Medicine Changes the Norm

Both graphs look pretty similar to each other, and pretty dissimilar to a normal
distribution. The simple explanation for what is going on here is that medical research
typically involves studying patients with some kind of disease. By definition these
populations are not normal, they have presented for treatment exactly because they
have something wrong. Perhaps this is what was behind my professor's comment about
the rarity of normal distributions: you hardly ever see normal distributions in medical
research because you hardly ever study the normal population as a whole, only unusual
subsets.

A more mathematical way of saying this is that whereas normal processes usually
involve addition (see the previous article in this series, "Why Does Chutes and Ladders
Explain Hemoglobin Levels? Some Thoughts on the Normal Distribution"), disease
processes are often multiplicative in nature. Cancer is a good example: cancer cells
divide and grow and tumors therefore double in size every few months. In the case of
headache, a series of severe headaches leads to a number of changes - such as
increases in anxiety and muscle tension, or overuse of analgesics - that increase the
risk, and severity, of subsequent headaches: I'll have one mild headache, you'll have a
severe headache and then a milder one as a result, so yours are exponentially worse
than mine.
Some high school math: If you want to convert a multiplication into an addition, you use
logarithms. As a simple example, 10 x 100 = 1000. Now log(10) = 1, log(100) = 2, and
log(1000) = 3, so log(10) + log (100) = log(1000).

Let's calculate the log of our headache and prostate-specific antigen data and see what
we get. (We'll do what statisticians usually do and take the "natural" log using the
constant known as e.)
Linking Life to Math

These data look like a pretty good approximation to the normal distribution. From this I
would conclude that the rate of cancer growth is normally distributed in patients
undergoing prostatectomy and that there is some normally distributed tendency to
headache in patients with headache disorders.

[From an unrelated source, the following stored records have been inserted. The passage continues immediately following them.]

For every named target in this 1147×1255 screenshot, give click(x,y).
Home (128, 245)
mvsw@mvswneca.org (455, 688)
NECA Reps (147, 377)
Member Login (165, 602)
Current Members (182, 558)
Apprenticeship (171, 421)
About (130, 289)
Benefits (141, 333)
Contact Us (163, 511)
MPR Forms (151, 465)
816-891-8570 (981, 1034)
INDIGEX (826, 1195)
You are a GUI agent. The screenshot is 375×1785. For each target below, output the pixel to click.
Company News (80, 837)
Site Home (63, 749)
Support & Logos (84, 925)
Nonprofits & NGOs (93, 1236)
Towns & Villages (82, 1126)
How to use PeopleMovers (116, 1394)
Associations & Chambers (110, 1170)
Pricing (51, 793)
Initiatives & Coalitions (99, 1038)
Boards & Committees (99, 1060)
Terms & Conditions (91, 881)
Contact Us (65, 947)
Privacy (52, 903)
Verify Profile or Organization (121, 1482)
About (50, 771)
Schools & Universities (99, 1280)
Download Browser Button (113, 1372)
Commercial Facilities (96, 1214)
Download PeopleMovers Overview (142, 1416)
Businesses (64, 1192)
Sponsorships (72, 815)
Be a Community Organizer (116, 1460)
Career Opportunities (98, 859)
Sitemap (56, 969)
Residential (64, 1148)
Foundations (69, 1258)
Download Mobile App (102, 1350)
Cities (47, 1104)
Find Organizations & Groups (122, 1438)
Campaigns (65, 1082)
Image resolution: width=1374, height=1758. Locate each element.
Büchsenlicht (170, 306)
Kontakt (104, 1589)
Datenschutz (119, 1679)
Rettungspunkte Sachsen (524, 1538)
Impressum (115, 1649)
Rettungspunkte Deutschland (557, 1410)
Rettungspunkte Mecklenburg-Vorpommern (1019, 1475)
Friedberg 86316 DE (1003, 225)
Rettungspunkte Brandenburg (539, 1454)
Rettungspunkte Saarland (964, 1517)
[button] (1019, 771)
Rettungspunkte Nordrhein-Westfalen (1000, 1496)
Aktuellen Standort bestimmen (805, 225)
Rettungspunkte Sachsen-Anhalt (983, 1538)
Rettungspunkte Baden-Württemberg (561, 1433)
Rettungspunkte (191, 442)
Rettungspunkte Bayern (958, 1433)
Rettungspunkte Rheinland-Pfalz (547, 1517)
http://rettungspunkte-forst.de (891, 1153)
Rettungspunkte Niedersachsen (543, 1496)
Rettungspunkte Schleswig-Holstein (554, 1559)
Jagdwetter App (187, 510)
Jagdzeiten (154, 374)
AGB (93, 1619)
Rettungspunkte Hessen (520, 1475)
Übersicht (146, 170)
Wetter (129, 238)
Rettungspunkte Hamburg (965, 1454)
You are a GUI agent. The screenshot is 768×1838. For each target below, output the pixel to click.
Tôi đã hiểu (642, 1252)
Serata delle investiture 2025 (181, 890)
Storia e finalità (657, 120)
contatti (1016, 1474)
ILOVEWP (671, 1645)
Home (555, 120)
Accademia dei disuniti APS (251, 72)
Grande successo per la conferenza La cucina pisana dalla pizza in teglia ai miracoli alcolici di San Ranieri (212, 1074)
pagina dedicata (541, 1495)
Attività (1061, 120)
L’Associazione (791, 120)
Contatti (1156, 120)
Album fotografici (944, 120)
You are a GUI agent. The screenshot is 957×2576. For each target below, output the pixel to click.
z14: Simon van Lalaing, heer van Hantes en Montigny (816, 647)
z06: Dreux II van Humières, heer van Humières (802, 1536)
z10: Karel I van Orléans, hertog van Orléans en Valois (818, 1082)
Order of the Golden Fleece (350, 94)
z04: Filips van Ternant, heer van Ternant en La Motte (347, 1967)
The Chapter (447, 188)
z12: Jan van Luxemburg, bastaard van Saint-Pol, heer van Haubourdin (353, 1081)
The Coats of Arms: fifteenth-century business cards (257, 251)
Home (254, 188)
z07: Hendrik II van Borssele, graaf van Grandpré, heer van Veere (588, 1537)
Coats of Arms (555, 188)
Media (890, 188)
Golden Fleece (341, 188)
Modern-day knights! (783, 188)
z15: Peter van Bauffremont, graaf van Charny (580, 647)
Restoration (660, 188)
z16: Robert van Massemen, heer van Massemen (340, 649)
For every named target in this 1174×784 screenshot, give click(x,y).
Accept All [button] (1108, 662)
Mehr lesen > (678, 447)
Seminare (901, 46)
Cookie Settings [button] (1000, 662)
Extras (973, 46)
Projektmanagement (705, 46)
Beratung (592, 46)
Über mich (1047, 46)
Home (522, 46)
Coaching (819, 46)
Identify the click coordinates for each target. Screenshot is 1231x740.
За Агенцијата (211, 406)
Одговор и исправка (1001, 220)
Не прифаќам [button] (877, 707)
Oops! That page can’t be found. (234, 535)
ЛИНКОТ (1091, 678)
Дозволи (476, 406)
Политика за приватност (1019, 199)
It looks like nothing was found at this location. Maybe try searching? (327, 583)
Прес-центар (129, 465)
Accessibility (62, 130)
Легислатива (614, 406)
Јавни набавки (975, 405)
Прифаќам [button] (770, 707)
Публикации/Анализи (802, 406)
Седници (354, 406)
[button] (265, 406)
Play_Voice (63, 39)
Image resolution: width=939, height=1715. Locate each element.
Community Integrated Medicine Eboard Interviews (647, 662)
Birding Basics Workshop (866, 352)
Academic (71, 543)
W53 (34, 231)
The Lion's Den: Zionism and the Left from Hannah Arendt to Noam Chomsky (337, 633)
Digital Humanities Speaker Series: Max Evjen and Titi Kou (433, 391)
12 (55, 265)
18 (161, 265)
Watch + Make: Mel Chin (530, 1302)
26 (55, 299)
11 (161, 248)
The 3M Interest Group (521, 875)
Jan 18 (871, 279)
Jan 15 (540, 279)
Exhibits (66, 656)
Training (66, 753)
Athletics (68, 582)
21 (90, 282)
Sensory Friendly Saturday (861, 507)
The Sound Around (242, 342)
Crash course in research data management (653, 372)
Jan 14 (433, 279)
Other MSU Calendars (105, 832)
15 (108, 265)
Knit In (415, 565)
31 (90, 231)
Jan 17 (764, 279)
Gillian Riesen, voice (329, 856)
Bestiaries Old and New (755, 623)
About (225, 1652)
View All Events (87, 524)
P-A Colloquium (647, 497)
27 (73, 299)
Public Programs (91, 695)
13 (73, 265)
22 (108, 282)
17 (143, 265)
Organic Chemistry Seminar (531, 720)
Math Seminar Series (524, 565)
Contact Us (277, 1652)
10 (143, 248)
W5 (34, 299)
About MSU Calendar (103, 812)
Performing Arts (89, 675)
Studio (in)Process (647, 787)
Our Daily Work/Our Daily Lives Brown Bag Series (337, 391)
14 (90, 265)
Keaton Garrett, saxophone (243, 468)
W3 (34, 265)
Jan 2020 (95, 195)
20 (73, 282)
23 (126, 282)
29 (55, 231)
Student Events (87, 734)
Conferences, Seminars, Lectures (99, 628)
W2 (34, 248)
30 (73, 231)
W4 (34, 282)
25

This goes back to something that I have mentioned in previous articles in this series:
Biostatistics is about linking math and biology. I have heard it said that the purpose of
log transformation is to "bring down high values" or to "allow the use of parametric
statistics." However, that is looking at numbers in reference only to other numbers. The
time to use log transformation is when we believe the underlying biological process to
involve multiplication, the growth of cancer being an obvious example.